Artificial sweeteners are difficult to measure, and labeling regulations are limited, with particular ingredients frequently not specified.
Researchers analyzed over 4,000 people in the United States and Europe and discovered that those with greater erythritol levels in their blood had a higher chance of a significant adverse cardiac event, such as a heart attack, stroke, or death. Scientists also looked at the effects of adding erythritol to whole blood or isolated platelets, which are cell fragments that clump together to stop bleeding and contribute to the development of blood clots.
The findings showed that erythritol aided platelet activation and thrombus formation. Preclinical research confirmed that erythritol consumption promoted thrombus development.
“Sweeteners like erythritol have gained in popularity in recent years, but further research on their long-term consequences is needed,” said Cleveland Clinic lead author Stanley Hazen. “Cardiovascular disease develops over time, and heart disease is the leading cause of death worldwide. We must ensure that the food we eat does not foster it.”
A prospective intervention trial with eight healthy volunteers was also carried out by the researchers. After drinking 30 g of an erythritol-sweetened beverage, they discovered sustained increases in erythritol levels beyond thresholds found to increase clotting risk in all volunteers for 2-3 days.
Sweeteners like erythritol have gained popularity in recent years.
Stanley Hazen
cleveland clinic
The authors speculated that their data could point to a link between elevated erythritol levels and an increased risk of clotting. They do, however, note out that because the cohorts analyzed have a high frequency of cardiovascular risk factors, it remains to be seen whether similar results are obtained in seemingly healthy patients tracked for longer periods of time.
The authors emphasize the significance of further research to confirm their findings in the general population. There are significant limitations to the study, including the fact that clinical observational studies only indicate association, not causality.
“Our work shows that when participants consumed a beverage artificially sweetened with an amount of erythritol found in many processed foods, markedly elevated levels were observed in their blood for days – levels well above those that increase clotting risks” , says Hazen.
For Oliver Jones, professor of chemistry at RMIT University (Australia), “this is a study that invites reflection.”
Speaking to the Science Media Center, Jones says the authors not only found a “potentially important association between blood levels of the artificial sweetener erythritol and health effects, but also made the effort to show a viable pathway.” they found could be produced. While this study alone cannot prove whether this is the case or not, the authors suggest that higher erythritol levels may increase the risk of blood clot formation and this, in turn, could increase the risk of disease.”
Yet, he qualifies: “we must be conscious that correlation is not causation. As the authors point out, they discovered a correlation between erythritol and coagulation risk, but this is not conclusive evidence that such an association exists.”
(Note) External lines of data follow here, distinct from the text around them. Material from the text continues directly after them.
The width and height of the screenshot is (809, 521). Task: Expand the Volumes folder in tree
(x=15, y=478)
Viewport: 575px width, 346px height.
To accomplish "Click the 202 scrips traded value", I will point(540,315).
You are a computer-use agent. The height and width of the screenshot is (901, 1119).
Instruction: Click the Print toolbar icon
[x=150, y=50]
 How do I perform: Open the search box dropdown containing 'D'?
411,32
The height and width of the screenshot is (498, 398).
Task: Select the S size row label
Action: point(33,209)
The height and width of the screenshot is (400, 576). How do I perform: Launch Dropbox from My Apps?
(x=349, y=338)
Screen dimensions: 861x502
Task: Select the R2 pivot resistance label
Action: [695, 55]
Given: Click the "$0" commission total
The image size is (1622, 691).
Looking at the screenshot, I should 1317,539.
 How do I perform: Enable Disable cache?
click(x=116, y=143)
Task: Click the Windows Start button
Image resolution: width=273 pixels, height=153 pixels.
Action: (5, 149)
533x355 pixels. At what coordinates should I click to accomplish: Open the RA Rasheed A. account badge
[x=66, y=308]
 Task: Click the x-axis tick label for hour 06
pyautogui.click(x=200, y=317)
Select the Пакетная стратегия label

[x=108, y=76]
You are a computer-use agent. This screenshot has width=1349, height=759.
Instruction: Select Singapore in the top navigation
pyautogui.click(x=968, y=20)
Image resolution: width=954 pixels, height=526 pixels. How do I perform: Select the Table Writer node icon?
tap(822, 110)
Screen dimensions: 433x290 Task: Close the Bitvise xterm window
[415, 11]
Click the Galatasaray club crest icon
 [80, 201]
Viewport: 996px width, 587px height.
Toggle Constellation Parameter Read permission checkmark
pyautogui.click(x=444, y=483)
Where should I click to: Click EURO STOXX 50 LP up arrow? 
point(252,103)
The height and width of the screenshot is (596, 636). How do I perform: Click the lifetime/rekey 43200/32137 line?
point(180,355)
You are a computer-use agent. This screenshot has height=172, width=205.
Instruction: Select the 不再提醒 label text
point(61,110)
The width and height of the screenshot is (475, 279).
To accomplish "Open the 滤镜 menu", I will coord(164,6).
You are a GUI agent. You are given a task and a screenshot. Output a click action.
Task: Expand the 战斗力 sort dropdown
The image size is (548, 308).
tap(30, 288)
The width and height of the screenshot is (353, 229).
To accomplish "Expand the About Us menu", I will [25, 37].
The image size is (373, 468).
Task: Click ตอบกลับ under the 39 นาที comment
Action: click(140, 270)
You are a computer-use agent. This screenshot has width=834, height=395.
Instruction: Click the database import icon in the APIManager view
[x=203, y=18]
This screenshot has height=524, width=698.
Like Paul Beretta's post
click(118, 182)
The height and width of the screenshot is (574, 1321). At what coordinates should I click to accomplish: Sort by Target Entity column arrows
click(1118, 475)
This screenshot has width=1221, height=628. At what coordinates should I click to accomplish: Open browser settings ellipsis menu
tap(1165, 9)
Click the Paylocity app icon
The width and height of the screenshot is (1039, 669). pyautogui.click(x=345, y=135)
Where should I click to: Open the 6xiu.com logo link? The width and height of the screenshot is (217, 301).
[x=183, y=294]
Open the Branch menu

For Haze, it is “important that more safety studies be conducted to investigate the long-term effects of artificial sweeteners in general, and erythritol in particular, on the risks of heart attack and stroke, particularly in people at increased risk of heart disease. disease”.
Joñes adds that while I think the finding certainly warrants further investigation, “don’t throw away your sweeteners just yet. This study only looks at erythritol, and artificial sweeteners are generally considered safe. Any possible (and as yet unproven) risk of too much erythritol should also be weighed against the very real health risks of excessive glucose consumption.”